▶ _YOUR INSTRUCTIONS_
Using the records below, write out only the lines from the line containing "Task: Click the メールで招待 button" up to and including the line containing "Viewport: 1400px width, 852px", exactly, with no pictures.

▶ _DATASET RECORDS_
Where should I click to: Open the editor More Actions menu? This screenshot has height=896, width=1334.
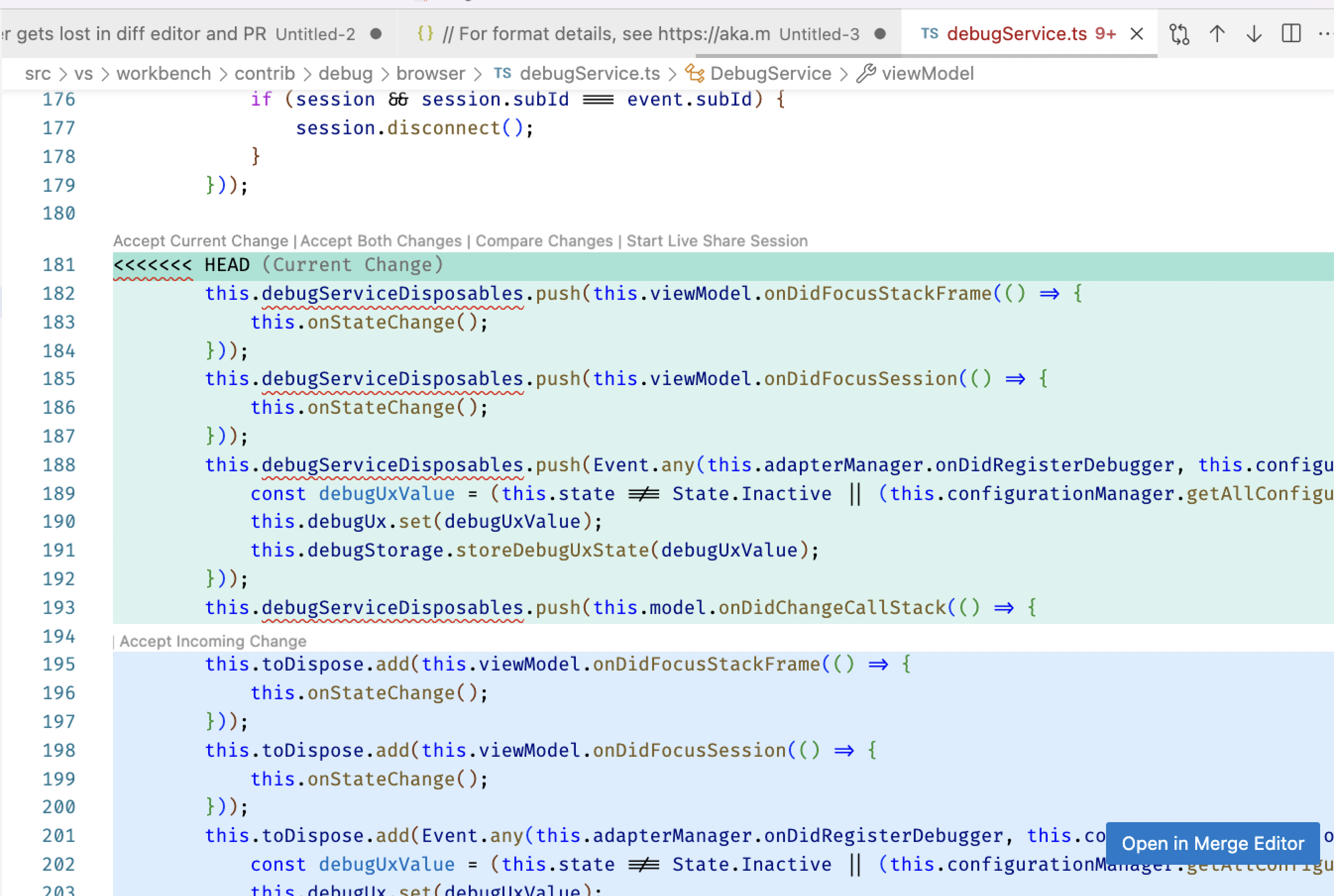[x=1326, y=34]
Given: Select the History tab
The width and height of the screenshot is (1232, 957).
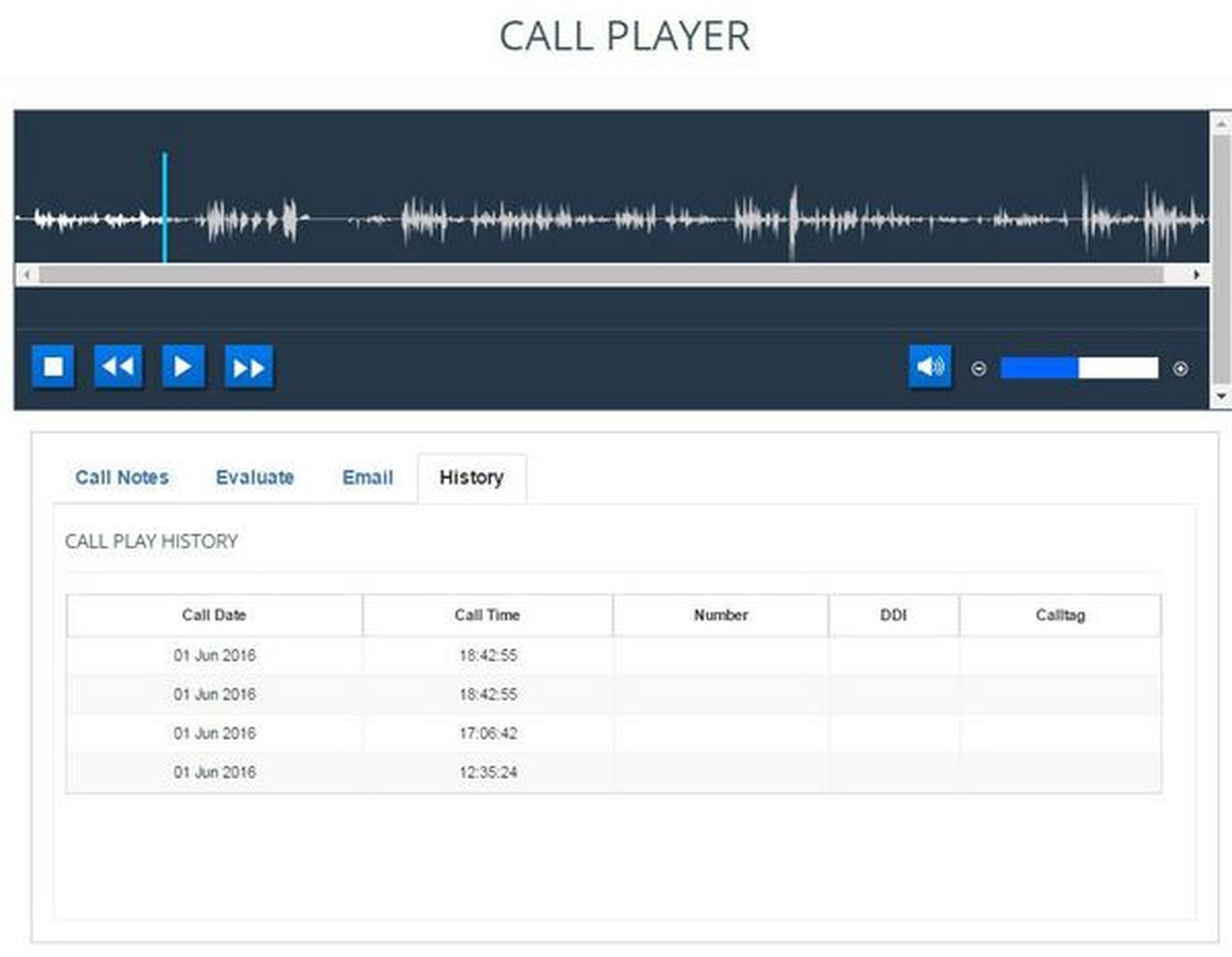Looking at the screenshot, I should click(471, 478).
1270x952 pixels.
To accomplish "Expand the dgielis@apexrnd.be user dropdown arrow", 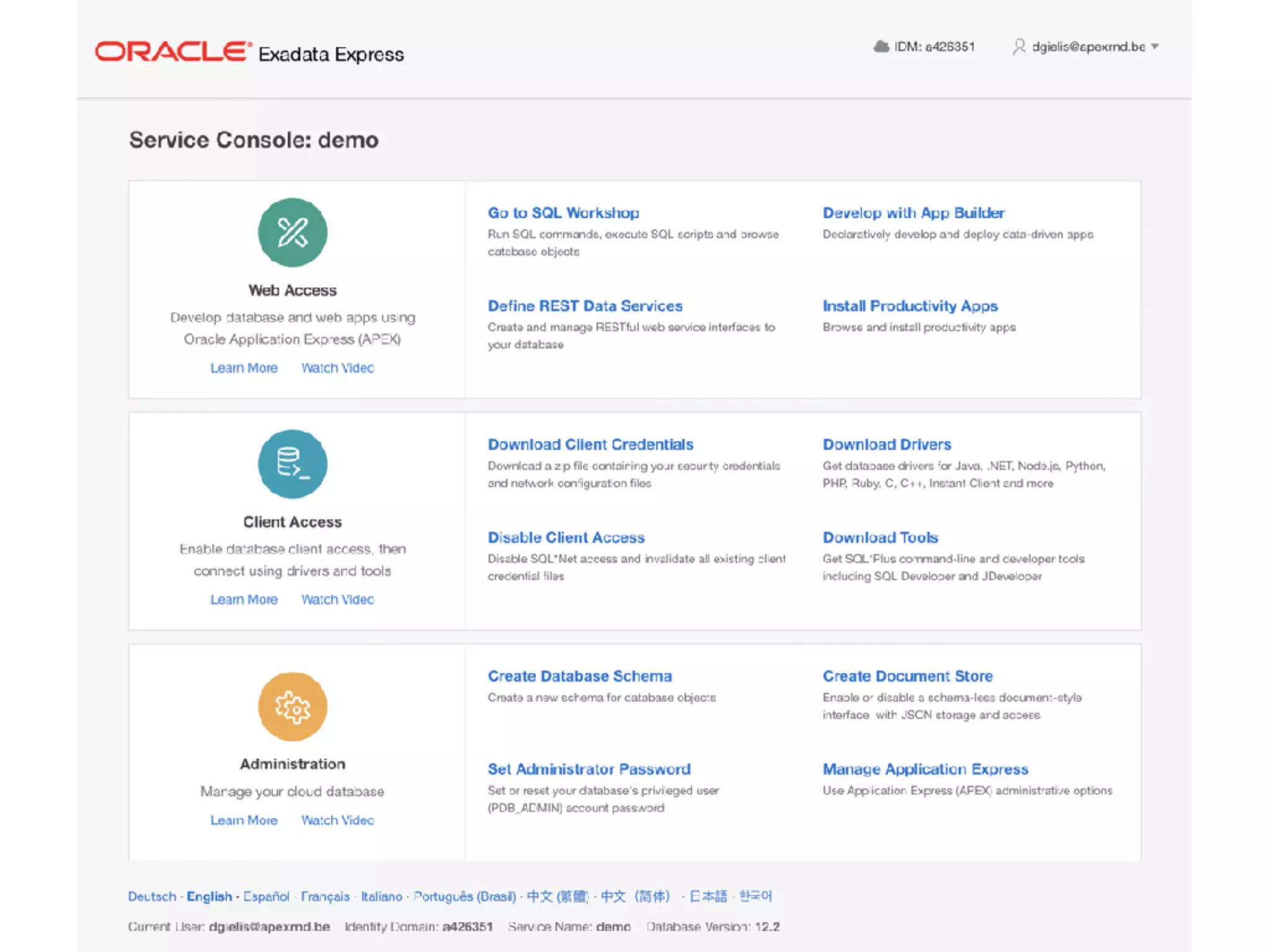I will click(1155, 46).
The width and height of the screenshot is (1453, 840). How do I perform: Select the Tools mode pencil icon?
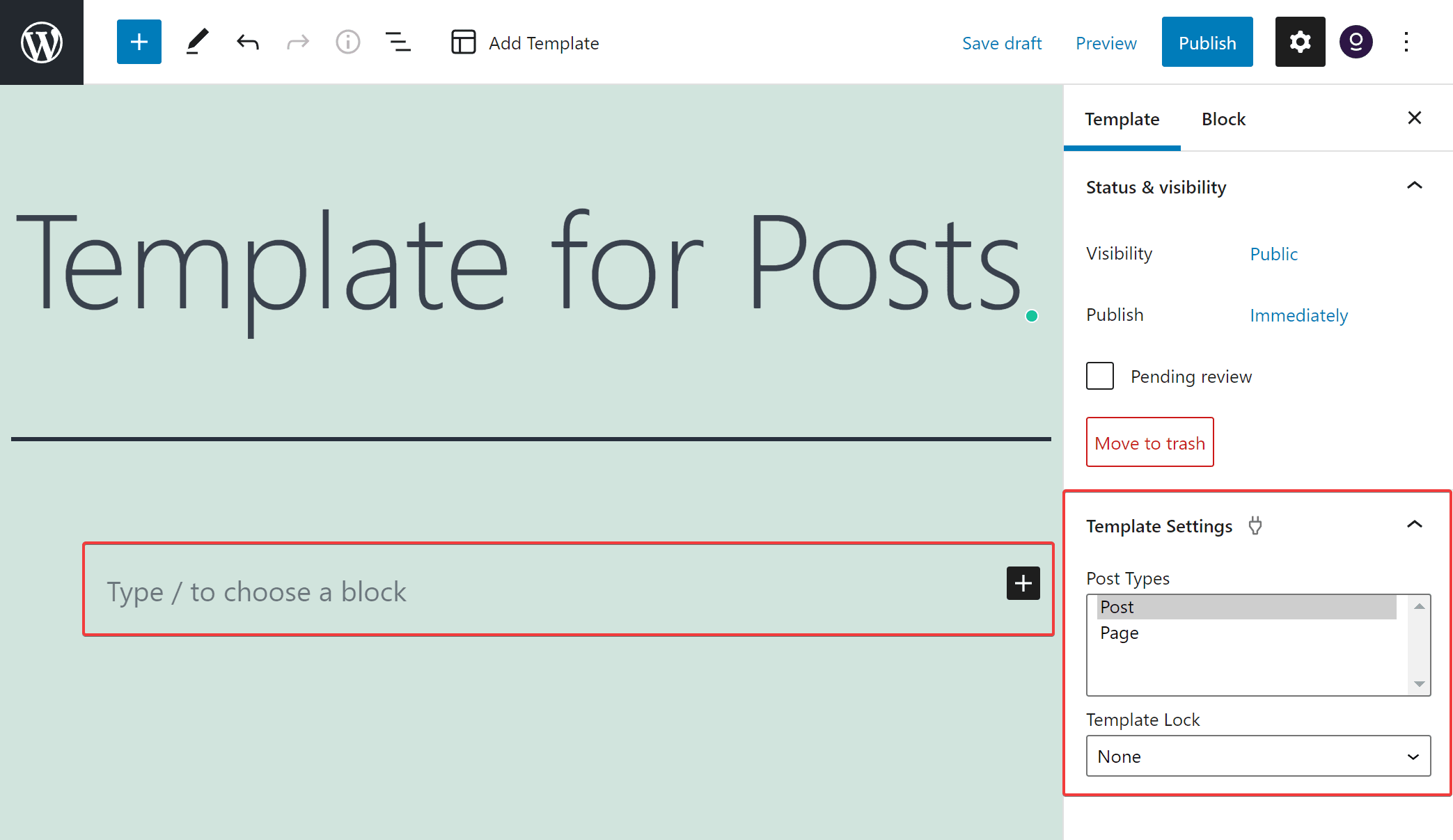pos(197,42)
---
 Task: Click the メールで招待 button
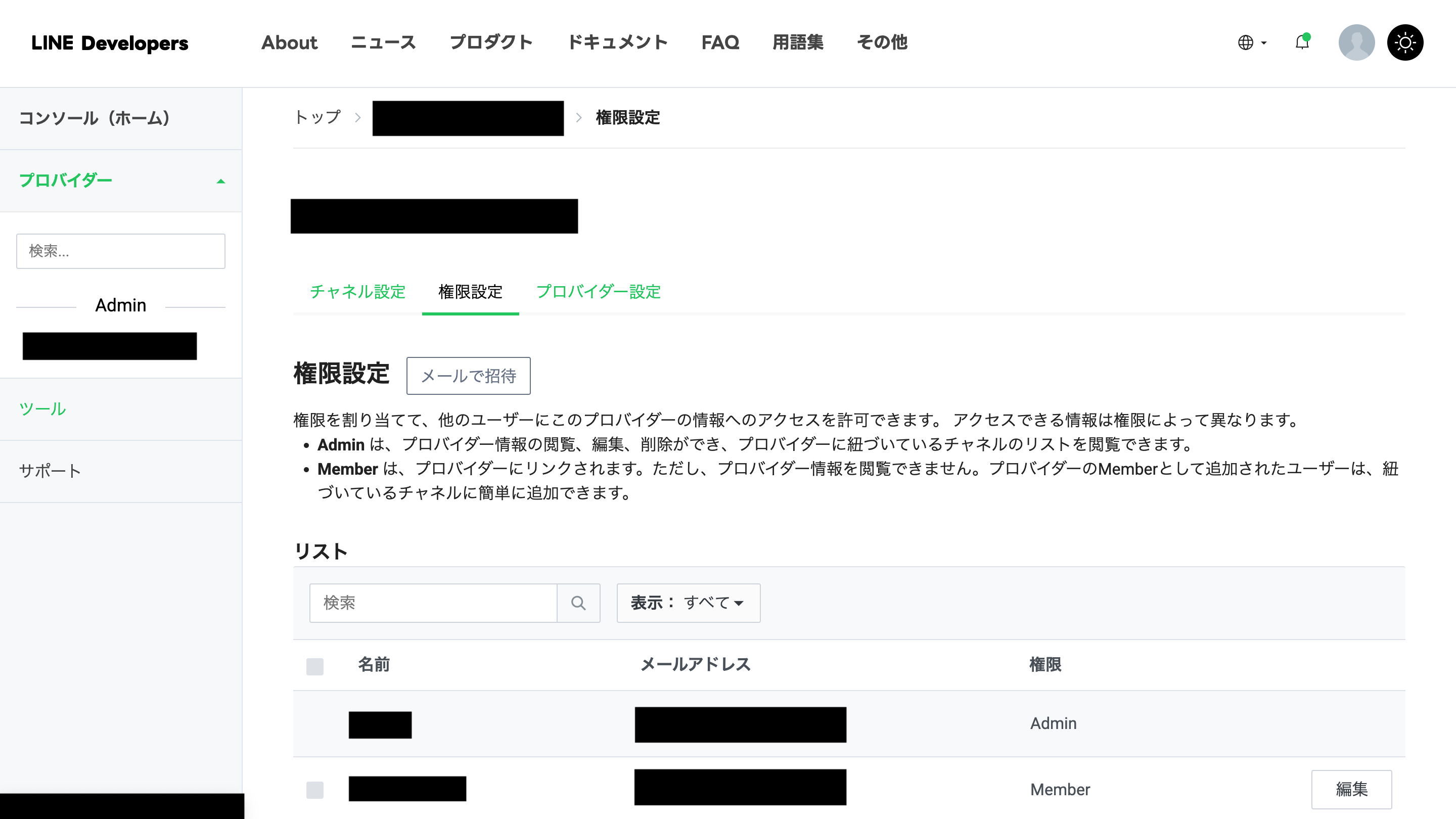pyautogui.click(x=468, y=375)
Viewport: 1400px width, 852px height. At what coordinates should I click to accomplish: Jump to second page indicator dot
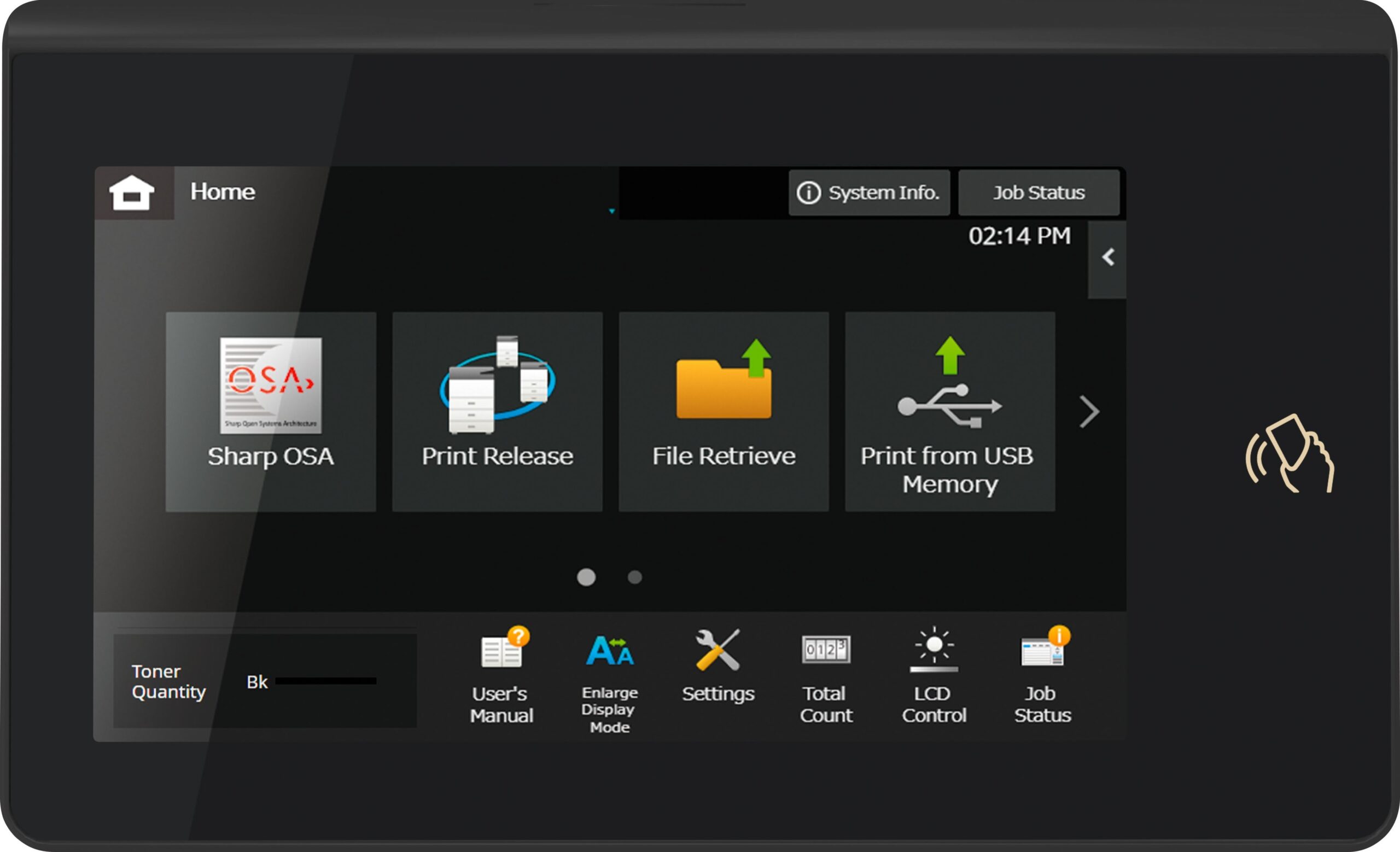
--
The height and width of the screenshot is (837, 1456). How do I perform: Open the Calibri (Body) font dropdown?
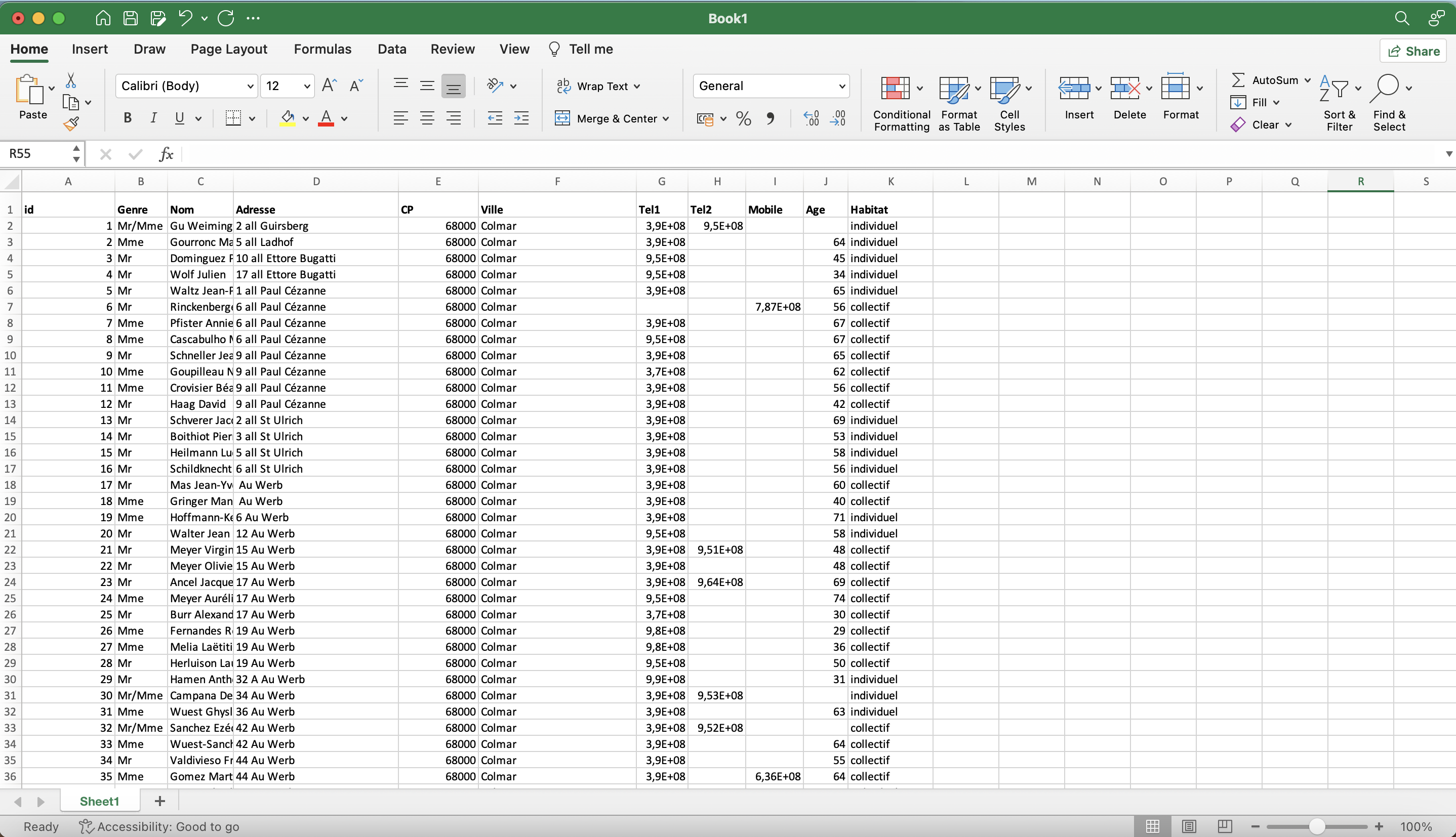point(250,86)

▶ _TASK RESULT_
 Task: Click the メールで招待 button
pyautogui.click(x=468, y=375)
Viewport: 1400px width, 852px height. At what coordinates should I click to accomplish: Jump to second page indicator dot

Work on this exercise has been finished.